▸ WHAT IS REQUIRED: Using the records that appear below, write out exactly the lines from the one with "Open 03_FewShotPrompt.py in file tree" through the one with "1568x749 pixels.", keeping both end lines.
:: TASK INPUTS
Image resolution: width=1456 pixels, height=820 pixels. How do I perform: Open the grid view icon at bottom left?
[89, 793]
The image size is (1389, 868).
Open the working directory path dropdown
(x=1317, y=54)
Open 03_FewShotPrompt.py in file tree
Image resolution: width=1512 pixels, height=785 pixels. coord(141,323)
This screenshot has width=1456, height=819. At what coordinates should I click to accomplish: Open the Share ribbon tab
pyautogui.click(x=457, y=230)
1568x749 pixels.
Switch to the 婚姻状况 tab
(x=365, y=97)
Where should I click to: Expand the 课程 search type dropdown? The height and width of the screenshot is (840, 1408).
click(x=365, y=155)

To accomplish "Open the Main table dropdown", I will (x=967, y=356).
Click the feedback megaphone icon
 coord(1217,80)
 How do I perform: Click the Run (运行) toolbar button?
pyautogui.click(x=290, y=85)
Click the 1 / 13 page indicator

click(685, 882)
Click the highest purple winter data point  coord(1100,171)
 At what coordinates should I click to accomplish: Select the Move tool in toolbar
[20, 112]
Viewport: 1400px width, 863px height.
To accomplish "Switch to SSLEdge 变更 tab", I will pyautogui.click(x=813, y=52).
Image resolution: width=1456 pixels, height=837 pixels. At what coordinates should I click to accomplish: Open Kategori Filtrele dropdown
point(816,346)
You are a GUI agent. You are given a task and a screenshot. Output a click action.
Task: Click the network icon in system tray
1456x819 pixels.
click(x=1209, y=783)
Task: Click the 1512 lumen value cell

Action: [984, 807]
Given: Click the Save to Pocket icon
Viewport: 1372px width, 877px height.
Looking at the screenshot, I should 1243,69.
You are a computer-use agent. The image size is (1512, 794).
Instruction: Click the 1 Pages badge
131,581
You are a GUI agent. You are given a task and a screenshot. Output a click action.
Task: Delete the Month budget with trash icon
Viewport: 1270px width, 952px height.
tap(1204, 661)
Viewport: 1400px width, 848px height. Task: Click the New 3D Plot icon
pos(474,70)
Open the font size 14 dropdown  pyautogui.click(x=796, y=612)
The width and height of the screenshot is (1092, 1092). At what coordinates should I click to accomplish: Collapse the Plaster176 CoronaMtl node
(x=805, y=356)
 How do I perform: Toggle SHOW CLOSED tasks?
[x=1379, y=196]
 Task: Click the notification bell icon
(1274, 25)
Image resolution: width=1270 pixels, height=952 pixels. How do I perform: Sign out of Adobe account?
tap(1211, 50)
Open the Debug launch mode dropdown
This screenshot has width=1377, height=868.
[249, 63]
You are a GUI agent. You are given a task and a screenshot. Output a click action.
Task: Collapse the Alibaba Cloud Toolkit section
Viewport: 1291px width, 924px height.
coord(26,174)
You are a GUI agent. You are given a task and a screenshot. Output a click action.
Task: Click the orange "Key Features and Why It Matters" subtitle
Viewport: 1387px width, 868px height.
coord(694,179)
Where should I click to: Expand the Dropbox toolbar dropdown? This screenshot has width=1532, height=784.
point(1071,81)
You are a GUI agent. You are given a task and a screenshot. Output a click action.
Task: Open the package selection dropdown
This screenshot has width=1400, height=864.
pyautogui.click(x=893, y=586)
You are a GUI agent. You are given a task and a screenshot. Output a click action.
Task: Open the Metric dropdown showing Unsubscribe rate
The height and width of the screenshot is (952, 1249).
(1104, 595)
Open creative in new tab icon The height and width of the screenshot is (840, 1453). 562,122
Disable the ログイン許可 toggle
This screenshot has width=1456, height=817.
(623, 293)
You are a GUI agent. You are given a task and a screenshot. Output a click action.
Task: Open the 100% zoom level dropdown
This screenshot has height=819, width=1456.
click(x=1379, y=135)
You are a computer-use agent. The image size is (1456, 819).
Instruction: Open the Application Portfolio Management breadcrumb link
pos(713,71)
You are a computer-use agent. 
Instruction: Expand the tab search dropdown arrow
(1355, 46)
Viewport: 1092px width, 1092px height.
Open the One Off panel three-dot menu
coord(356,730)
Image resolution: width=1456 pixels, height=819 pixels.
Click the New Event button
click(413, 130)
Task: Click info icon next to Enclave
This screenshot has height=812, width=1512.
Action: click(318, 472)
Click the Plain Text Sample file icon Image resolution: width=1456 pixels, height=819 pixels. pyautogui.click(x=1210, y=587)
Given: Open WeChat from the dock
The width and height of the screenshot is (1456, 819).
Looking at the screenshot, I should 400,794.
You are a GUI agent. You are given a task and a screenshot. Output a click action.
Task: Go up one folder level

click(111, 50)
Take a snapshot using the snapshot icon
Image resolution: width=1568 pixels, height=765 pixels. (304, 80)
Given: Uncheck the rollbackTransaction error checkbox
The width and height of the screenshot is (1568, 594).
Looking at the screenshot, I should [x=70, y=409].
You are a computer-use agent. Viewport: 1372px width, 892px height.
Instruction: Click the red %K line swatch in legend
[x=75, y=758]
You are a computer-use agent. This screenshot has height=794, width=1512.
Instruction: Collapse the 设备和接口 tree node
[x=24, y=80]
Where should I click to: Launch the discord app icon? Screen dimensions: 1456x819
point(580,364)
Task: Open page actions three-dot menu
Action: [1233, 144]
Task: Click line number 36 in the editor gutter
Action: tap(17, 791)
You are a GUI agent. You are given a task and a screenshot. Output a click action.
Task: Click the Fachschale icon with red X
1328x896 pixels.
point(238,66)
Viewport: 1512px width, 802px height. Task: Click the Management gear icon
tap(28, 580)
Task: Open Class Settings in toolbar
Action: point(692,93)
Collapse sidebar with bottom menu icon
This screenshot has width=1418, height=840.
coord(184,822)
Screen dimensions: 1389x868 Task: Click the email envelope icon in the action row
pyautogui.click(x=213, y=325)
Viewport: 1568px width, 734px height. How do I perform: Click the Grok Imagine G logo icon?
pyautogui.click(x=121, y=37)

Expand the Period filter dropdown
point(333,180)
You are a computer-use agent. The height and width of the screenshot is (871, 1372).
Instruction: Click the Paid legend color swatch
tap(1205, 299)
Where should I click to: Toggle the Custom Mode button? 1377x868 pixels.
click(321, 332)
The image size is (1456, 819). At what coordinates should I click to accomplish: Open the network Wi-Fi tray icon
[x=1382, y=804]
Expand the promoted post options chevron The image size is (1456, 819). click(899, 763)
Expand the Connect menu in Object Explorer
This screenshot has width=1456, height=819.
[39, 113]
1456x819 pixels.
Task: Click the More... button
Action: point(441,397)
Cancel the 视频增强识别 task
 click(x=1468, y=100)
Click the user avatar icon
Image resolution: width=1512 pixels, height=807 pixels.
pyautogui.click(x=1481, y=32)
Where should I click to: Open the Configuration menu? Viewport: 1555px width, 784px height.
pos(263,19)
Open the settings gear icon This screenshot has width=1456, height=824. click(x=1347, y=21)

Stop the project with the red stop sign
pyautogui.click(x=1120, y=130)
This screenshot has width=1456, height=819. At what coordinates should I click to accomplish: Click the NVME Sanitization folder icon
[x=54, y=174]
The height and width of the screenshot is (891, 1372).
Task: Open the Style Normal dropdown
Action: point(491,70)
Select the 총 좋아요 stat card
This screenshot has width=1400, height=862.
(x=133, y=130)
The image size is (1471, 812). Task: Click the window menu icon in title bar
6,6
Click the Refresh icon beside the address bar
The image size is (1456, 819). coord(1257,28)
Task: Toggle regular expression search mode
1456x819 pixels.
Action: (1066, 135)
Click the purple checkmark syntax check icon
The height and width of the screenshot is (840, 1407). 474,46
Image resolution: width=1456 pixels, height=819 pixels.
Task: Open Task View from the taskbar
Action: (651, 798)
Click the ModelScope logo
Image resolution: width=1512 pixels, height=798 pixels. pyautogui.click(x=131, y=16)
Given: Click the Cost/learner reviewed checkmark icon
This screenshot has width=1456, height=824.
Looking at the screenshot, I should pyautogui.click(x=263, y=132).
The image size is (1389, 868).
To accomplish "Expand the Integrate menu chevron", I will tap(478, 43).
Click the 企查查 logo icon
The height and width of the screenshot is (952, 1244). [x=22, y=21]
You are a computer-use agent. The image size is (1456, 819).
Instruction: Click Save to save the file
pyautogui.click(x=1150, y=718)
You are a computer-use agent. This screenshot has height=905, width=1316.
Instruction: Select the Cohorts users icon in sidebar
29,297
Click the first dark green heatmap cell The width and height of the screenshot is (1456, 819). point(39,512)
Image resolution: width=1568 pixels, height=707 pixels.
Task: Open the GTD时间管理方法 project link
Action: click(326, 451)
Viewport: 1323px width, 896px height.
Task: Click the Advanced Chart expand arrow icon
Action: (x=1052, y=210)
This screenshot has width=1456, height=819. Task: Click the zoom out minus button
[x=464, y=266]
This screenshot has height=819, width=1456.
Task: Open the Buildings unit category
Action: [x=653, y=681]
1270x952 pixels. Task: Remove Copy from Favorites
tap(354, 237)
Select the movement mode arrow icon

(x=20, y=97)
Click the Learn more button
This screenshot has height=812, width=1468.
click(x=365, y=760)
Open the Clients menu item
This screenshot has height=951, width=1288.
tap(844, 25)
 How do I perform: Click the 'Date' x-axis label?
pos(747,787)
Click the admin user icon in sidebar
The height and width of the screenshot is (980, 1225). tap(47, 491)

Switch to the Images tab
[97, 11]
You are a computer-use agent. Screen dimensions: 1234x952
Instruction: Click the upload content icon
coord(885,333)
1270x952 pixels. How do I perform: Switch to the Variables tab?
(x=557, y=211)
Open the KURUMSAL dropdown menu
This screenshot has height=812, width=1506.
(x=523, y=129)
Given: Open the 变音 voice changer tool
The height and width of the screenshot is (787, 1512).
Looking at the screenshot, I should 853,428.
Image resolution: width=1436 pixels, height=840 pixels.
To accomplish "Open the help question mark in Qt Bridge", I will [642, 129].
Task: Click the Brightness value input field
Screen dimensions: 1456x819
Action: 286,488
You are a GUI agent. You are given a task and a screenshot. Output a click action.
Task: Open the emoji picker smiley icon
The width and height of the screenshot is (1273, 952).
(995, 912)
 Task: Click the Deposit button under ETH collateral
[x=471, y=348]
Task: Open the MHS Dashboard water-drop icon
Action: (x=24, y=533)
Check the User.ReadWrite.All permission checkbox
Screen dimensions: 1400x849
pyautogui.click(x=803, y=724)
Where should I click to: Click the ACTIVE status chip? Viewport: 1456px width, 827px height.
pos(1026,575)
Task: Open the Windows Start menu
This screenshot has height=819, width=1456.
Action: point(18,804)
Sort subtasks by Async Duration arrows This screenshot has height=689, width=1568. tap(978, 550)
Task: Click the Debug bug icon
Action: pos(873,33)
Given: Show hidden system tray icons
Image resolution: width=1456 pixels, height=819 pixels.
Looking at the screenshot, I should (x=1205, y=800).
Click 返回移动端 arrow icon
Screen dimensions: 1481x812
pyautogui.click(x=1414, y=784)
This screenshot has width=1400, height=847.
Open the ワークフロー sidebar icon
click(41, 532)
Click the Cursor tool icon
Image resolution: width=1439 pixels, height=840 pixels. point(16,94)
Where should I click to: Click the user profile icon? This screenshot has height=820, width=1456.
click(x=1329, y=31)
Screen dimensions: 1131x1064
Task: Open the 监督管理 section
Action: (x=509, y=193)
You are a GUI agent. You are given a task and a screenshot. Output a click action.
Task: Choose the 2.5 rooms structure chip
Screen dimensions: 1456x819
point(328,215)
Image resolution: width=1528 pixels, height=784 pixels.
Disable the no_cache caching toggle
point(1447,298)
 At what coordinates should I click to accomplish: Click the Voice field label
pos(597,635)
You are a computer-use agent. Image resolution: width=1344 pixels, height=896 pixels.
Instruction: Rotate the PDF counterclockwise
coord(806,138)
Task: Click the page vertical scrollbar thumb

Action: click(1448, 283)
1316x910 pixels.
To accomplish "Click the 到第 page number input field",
::::
▸ EXPECTED ANSWER:
Open 03_FewShotPrompt.py in file tree
Image resolution: width=1512 pixels, height=785 pixels. coord(141,323)
This screenshot has width=1456, height=819. At what coordinates should I click to accomplish: Open the Share ribbon tab
pyautogui.click(x=457, y=230)
1568x749 pixels.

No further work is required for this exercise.